The implementation combines the scheduling strategy of Grouped GEMM with the multi-stage fused epilogue seen in 25_gemm_bias_e_permute.

  1. Group Scheduling: The G independent problems are distributed across the GPU's thread blocks. The grid-wise kernel is designed such that each thread block is assigned to compute one of the G fused operations.

  2. Fused GEMM Execution: Once a thread block is assigned a group g, it executes a complete fused GEMM for that group's specific data.
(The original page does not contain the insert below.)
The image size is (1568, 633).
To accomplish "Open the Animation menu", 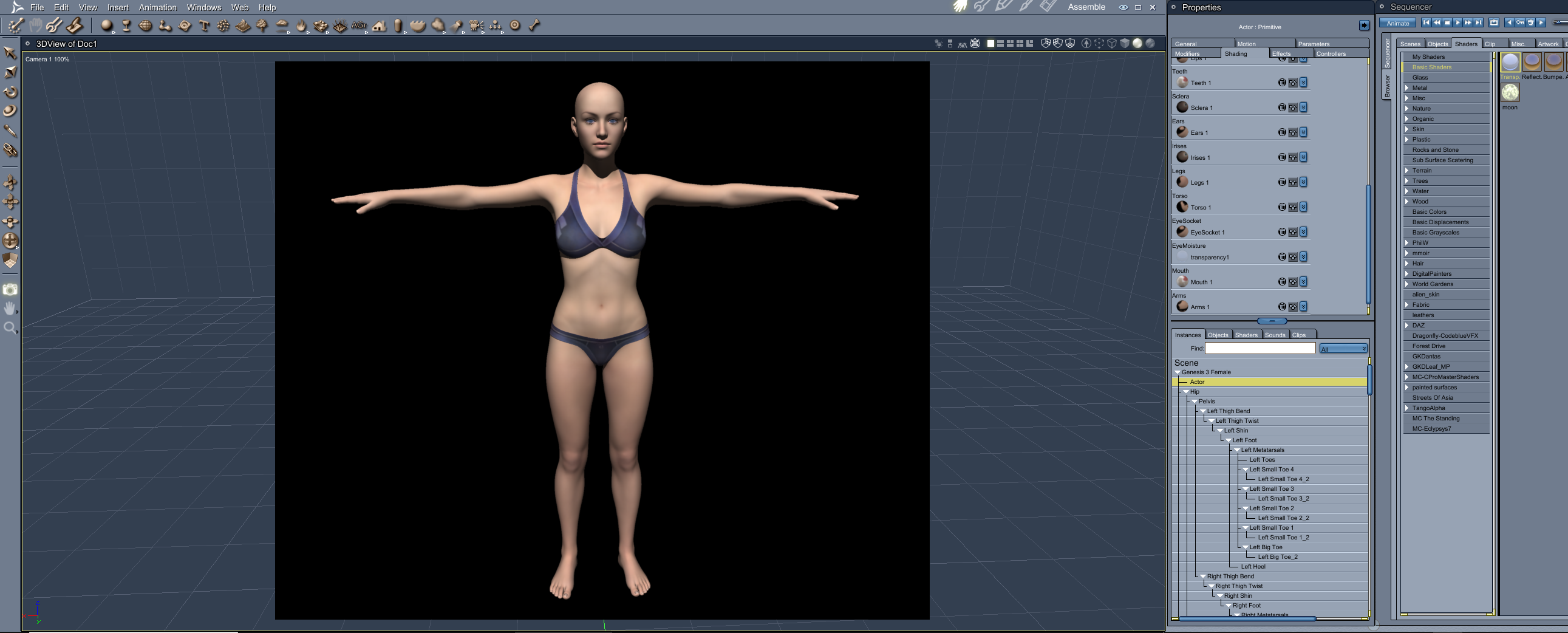I will tap(157, 7).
This involves:

    • Calculating the base memory addresses for A_{[g]}, B_{[g]}, D_{[g]}, E_{[g]}, and F_{[g]} using the group index and the problem description for that group.
    • Executing a standard tiled GEMM for A_{[g]} \times B_{[g]}, accumulating the result in registers.
    • Executing the fused epilogue:
      • Load the bias D_[g] and add it.
      • Load the elementwise tensor E_[g] and apply the operation.
      • Calculate the permuted destination coordinates and write the final result to F_[g].

This approach maximizes parallelism at two levels: the coarse-grained parallelism across the G groups, and the fine-grained data parallelism within each individual GEMM operation.

Source Code Organization

Build and Run

Prerequisites

Ensure the Composable Kernel library is built and installed.
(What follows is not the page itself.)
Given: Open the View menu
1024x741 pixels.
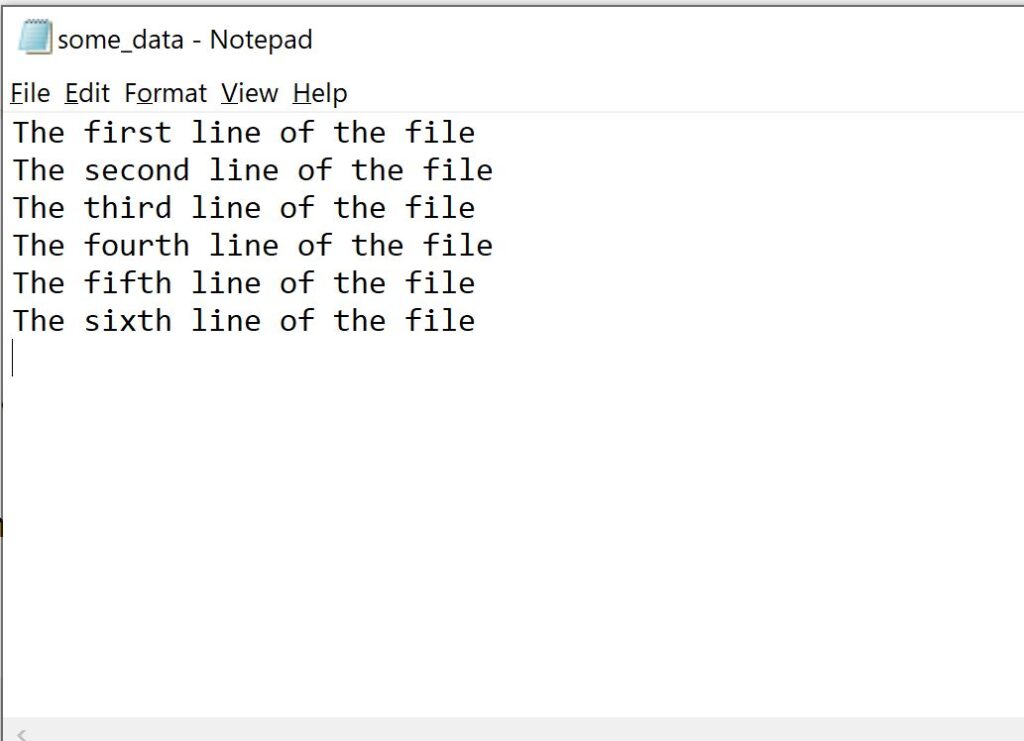Looking at the screenshot, I should pos(247,93).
cd /path/to/composable_kernel/build
make -j install

Build the Example

cd /path/to/composable_kernel/example/28_grouped_gemm_bias_e_permute
mkdir build && cd build

cmake \
  -DCMAKE_CXX_COMPILER=/opt/rocm/bin/hipcc \
  -DCMAKE_PREFIX_PATH="/opt/rocm;${CK_INSTALL_PATH}" \
  ..

make -j

Run the Example

# Run the example with default settings
./grouped_gemm_bias_e_permute_xdl

# Run with verification, data initialization, and timing
./grouped_gemm_bias_e_permute_xdl 1 2 1

Applications

This highly specialized kernel is valuable for optimizing specific patterns in modern neural networks:

  • Multi-Head Attention (MHA): The computation for each head in MHA is independent. The entire MHA block can be viewed as a Grouped GEMM where the number of groups G is the number of attention heads. If the Q, K, or V projections involve fusions with bias, other elementwise ops, and permutations to prepare the data for the batched GEMM, this kernel could potentially fuse a large part of that logic.
  • Depthwise Separable Convolutions: The depthwise part of this convolution is a Grouped GEMM with G equal to the number of channels. If this is followed by a fused activation function (e.g., a gated activation) and a permutation, this kernel could be a perfect match.
  • Mixture-of-Experts (MoE) Models: In MoE layers, an input is routed to one of several "expert" sub-networks. If these experts have identical structure, their execution can be formulated as a Grouped GEMM, where G is the number of experts. Any fusions within the expert network could be captured by this kernel.

This example showcases the extreme composability of the library, allowing for the creation of highly tailored, high-performance kernels for complex, group-parallel computational graphs.